### Problem requirements
Below are entries; copy exactly the lines from the one with "更多 (654, 24)" through the one with "Qui veut gagner des flyers ? (660, 536)", both included, and leave out the rest.
________________________________________
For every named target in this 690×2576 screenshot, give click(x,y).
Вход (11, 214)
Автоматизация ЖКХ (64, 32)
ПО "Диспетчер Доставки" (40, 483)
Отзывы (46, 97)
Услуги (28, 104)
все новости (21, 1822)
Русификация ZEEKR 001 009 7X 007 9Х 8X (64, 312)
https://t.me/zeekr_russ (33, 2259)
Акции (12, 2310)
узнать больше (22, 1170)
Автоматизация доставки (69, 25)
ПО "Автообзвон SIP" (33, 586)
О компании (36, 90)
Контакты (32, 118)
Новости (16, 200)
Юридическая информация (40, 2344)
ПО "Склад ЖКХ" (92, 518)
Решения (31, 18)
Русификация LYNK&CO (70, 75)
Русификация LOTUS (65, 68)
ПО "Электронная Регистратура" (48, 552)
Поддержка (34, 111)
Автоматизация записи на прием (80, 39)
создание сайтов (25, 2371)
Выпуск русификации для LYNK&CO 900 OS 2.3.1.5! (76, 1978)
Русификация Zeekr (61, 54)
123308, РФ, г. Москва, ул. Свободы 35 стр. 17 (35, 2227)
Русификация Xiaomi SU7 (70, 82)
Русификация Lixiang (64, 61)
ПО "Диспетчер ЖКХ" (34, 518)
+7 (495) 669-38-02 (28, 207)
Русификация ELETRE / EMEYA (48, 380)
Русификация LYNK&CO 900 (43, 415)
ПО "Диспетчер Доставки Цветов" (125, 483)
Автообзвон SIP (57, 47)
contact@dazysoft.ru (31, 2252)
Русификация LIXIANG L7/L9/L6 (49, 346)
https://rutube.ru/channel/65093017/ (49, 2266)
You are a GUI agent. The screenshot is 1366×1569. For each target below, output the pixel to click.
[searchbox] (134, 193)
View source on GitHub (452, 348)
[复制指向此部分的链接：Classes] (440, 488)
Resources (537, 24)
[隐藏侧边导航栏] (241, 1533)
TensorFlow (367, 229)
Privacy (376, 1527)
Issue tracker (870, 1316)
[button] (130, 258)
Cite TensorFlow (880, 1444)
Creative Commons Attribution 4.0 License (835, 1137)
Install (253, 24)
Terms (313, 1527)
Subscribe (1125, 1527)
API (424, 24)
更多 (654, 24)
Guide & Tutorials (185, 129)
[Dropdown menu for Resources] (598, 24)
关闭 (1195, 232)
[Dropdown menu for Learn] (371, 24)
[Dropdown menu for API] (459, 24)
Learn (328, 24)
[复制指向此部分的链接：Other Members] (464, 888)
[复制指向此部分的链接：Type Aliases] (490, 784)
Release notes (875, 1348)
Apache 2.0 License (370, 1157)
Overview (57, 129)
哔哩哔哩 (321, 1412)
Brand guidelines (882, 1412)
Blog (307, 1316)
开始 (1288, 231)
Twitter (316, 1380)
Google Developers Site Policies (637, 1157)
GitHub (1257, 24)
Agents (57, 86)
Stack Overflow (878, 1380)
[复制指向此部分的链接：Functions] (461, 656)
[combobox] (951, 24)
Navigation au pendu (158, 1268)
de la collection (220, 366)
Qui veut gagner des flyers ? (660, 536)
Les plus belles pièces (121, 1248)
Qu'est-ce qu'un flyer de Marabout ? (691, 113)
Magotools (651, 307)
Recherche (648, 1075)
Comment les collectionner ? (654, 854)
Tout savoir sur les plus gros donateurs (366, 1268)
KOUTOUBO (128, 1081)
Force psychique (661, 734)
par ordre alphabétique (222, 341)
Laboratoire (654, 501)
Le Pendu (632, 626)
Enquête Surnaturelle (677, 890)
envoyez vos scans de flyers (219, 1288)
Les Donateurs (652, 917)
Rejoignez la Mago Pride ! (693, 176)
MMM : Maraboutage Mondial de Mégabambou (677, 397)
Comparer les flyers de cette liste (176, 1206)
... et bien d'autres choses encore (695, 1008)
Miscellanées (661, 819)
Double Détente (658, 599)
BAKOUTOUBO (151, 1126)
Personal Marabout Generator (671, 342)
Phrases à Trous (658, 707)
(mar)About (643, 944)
________________________________________
### Expected answer
更多 (654, 24)
Guide & Tutorials (185, 129)
[Dropdown menu for Resources] (598, 24)
关闭 (1195, 232)
[Dropdown menu for Learn] (371, 24)
[Dropdown menu for API] (459, 24)
Learn (328, 24)
[复制指向此部分的链接：Other Members] (464, 888)
[复制指向此部分的链接：Type Aliases] (490, 784)
Release notes (875, 1348)
Apache 2.0 License (370, 1157)
Overview (57, 129)
哔哩哔哩 (321, 1412)
Brand guidelines (882, 1412)
Blog (307, 1316)
开始 (1288, 231)
Twitter (316, 1380)
Google Developers Site Policies (637, 1157)
GitHub (1257, 24)
Agents (57, 86)
Stack Overflow (878, 1380)
[复制指向此部分的链接：Functions] (461, 656)
[combobox] (951, 24)
Navigation au pendu (158, 1268)
de la collection (220, 366)
Qui veut gagner des flyers ? (660, 536)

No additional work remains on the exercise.